Trenton finished his semester and on May 21, 2014, a friend of Trent’s called to let us know he’d gotten dizzy, fallen and was bleeding from the mouth. He was rushed to the hospital, and when we got there he was joking around and seemed fine. The doctors decided to keep him overnight, they did another heart cath, and found out they needed to put three more stents in. By now the rejection was accelerating, but you have to be five years cancer-free to be on the transplant list. Nonetheless they started looking around the country to find someone who would do the surgery.
Moments after Trent was delivered from the procedure back to his room, a cardiologist and a chaplain came to us in the waiting room and said “Trenton has stopped breathing and his heart stopped beating. We’re doing chest compressions to bring him back, but we don’t know if we can bring him back.” Somebody was on top of his bed compressing on his chest, just like a TV show. We were waiting alone in a separate room, wondering if we’d just lost our son and trying to process what was happening. But I told Valerie, ‘They haven’t told us he’s gone yet, and until they do I have to have some hope he’s going to survive.’ Not long after the doctors let us know he’d been revived.

Trenton in the hospital during his second significant heart event.

At this point, how did Trenton feel knowing he was going to have to undergo a second heart transplant, assuming they could find someone to do the surgery?
His main concern was making sure it was done during summer break so he wouldn’t miss school! But at that point we still didn’t know if there was a hospital willing to perform the surgery. And sure enough Baylor called and told us, “There are no guarantees, but we’ll test him and be aggressive about it if we can operate.” It took a few days to test him, and once he got out of sedation on Friday the cardiologist let us know he’s going to be listed. As he was now an adult, Trenton listed himself at 6:00pm on that Friday night. Valerie stayed with him in the hospital and just nine hours later she called me and said “We got a heart, he’s going back into surgery.” He got through surgery just fine, and even though recovery was up and down, he got out June 17. Which meant he didn’t need to miss any school. And all the while, his attitude never faltered.

What is Trenton’s life like today?
He just graduated college, and is starting to interview for jobs. Has a great girlfriend and is living life. Today (May 21) is the three-year anniversary of Trent’s heart attack. People ask us, “How can you get through that?” But the truth is anyone can get through it, we’re not anything special. You do what you have to do to get through it. Friends and family carried us through it. The second time we were a lot more experienced, but it still didn’t make it any easier.

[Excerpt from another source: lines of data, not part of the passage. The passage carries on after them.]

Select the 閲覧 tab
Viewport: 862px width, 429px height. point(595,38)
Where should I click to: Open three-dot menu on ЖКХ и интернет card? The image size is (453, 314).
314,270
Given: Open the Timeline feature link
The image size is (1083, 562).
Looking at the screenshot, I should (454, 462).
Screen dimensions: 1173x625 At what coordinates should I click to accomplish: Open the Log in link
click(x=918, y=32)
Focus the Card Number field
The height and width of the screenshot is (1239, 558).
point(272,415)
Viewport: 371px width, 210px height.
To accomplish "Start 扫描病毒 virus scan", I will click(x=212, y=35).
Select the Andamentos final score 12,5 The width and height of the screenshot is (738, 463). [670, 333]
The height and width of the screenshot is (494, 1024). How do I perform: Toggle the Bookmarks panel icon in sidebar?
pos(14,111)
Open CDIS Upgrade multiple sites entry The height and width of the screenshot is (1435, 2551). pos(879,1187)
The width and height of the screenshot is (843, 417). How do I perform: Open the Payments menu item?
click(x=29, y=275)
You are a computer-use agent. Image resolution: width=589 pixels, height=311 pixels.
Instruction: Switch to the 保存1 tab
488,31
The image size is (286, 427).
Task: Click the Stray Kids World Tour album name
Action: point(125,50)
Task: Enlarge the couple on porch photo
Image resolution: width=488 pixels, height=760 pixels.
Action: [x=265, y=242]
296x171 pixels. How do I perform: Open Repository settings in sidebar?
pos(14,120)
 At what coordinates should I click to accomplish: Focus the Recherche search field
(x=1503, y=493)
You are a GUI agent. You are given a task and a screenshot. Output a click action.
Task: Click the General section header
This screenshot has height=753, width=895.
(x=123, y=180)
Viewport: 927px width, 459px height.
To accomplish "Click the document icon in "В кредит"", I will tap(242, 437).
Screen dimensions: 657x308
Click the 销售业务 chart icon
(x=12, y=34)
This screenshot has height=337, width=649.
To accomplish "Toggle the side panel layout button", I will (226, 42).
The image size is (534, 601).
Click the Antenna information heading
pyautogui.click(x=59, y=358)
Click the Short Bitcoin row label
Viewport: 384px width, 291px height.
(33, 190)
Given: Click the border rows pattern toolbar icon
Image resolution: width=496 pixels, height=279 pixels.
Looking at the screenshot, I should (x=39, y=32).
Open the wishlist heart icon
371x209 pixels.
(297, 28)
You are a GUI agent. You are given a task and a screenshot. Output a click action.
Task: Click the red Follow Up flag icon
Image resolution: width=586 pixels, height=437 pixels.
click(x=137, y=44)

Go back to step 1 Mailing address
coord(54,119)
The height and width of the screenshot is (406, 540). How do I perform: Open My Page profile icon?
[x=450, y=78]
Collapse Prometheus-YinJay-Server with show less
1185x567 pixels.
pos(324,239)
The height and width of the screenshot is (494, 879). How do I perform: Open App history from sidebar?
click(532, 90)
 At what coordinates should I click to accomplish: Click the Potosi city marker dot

Tell us about the inspiration and purpose behind Still Thankful.
I started a blog to inspire people, connect with others who have shared experiences. How it’s changed them, how friends have helped them. In spite of life’s challenges, and maybe because of them, I’ve become more thankful. I feel other’s pain, and I’m thankful that I can, thankful that I can empathize with them.
Still Thankful exists to support parents who have lost a child, or have a child who has experienced a serious illness.  We hope to inspire and encourage parents who feel overwhelmed and struggle to cope with feelings of “why me” or “it’s not fair.”  Over time, we hope to add resources for support, connection, administration and education, and we would welcome your input and participation.